__СТРАНИЦА__.
Здесь новые мотивы переплетаются со старыми, но прежняя тема «дальних странствий» приобретает новую лирическую углубленность, утрачивая чисто внешнюю экзотичность. Поэт «взалкал» нового, но он не перестал любить «и сушу и море, весь дремучий сон бытия». Экзотика не ушла из поэзии Гумилёва, но она перестала быть нарядной внешней оболочкой, она вошла в плоть и кровь его, она тесно сплелась с внутренней лирической темой. Лучшее свидетельство этому — возникшая уже в 1918 году книга «Шатер», пронизанная страстной влюбленностью в экзотическую Африку. Стихи «Шатра», столь отличные от экзотических стихотворений ранних сборников, недостаточно, мне кажется, оценены критикой (Андрей Левинсон, например, видел в них только их географическую романтику, своего рода стихотворный путеводитель по Африке). То же переплетение экзотики с личной лирической темой — и в «арабской» пьесе-сказке «Дитя Аллаха», и в византийской трагедии «Отравленная туника», и даже в такой очаровательной «безделке», написанной для детей, как африканская поэма «Мик», не говоря уже о замечательной драматической поэме «Гондла» (вещи, написанной, по-видимому, вскоре после выхода «Колчана»), где религиозные, христианские обертоны вступают в перекличку с темой поэта и его творчества, в том или ином, личном или безличном, повороте проходящей почти через все творчество Гумилёва, начиная еще с «Пути конквистадоров».

__БЛОК ДАННЫХ__.
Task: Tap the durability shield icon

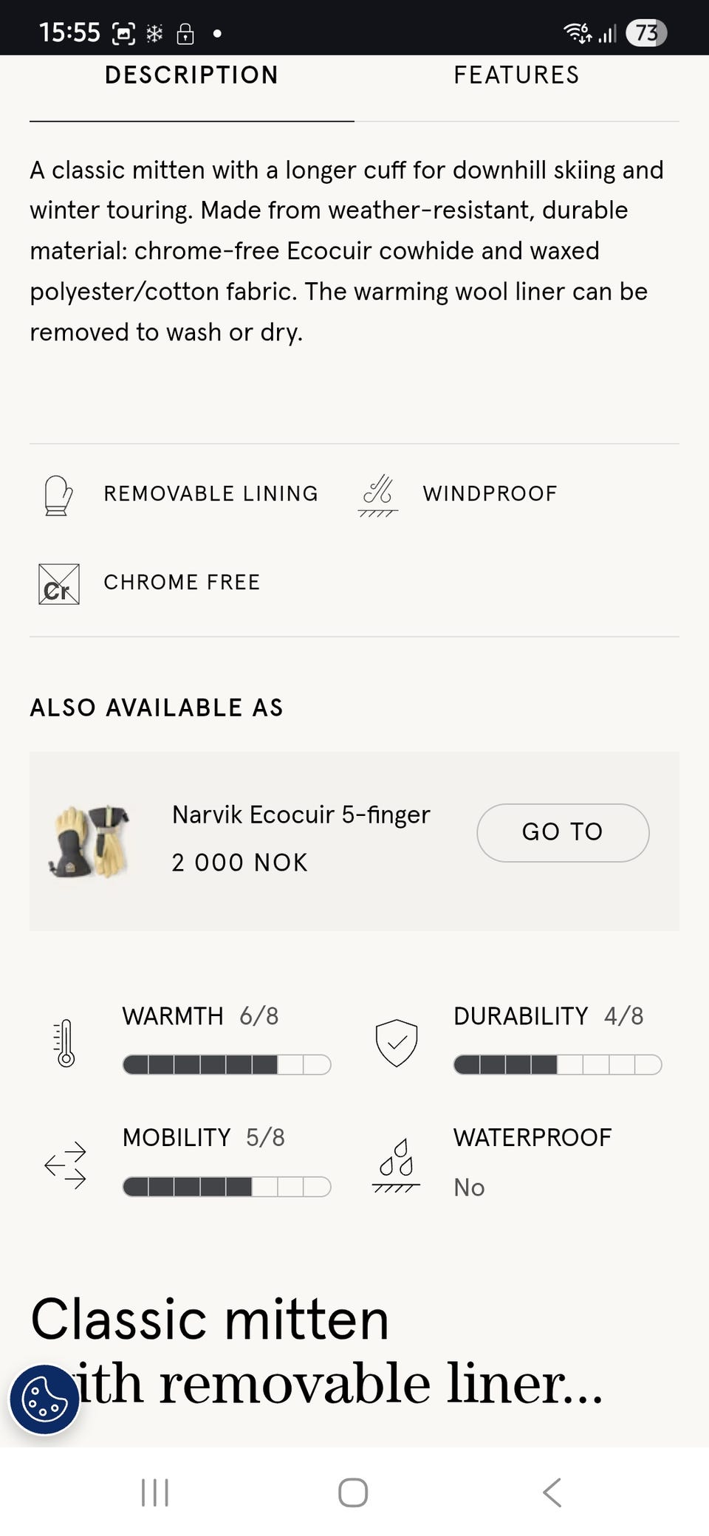Action: [397, 1043]
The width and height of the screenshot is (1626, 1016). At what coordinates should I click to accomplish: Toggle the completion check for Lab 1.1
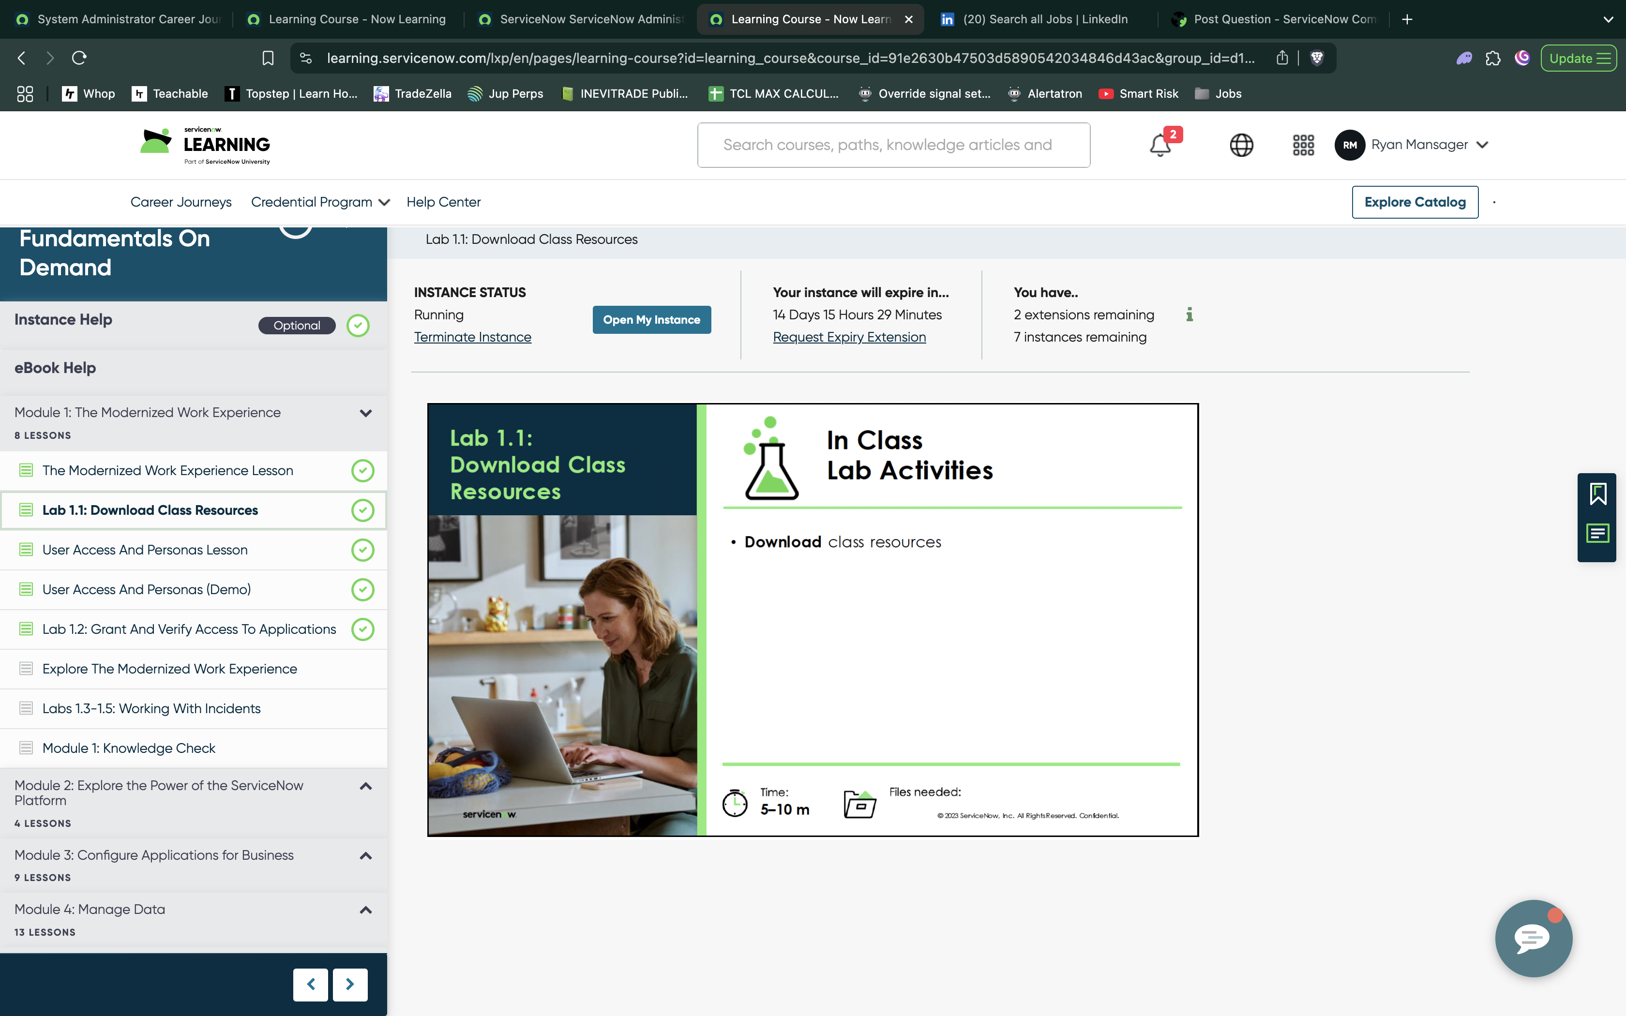tap(363, 510)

__ЗАДАНИЕ__. Продолжите очерк о поэзии Гумилёва, начав сразу после его последнего предложения.

__ОТВЕТ НА ЗАДАНИЕ__.
Цитируя из «Пятистопных ямбов» признание Гумилёва о «простых» словах, Эйхенбаум, мне кажется, не заметил, что в «Колчане» уже налицо эти новые «простые» слова и что, в частности, военные стихи Гумилёва замечательны своим контрапунктом слов простых и высоких. Именно поэтому, думается, этим стихам, скорее «пугавшим» Эйхенбаума, дал такую высокую оценку его будущий попутчик по формализму Жирмунский. А рядом с тем стихотворением, которое казалось Эйхенбауму наиболее цельным и напевным в «Колчане», надлежит поставить еще более неожиданное для Гумилёва «Жемчугов» и «Чужого неба» коротенькое и так просто озаглавленное «Восьмистишие» (наш № 191):

Ни шороха полночных далей,
Ни песен, что певала мать,
Мы никогда не понимали
Того, что стоило понять.

И, символ горнего величья,
Как некий благостный завет,
Высокое косноязычье
Тебе даруется, поэт.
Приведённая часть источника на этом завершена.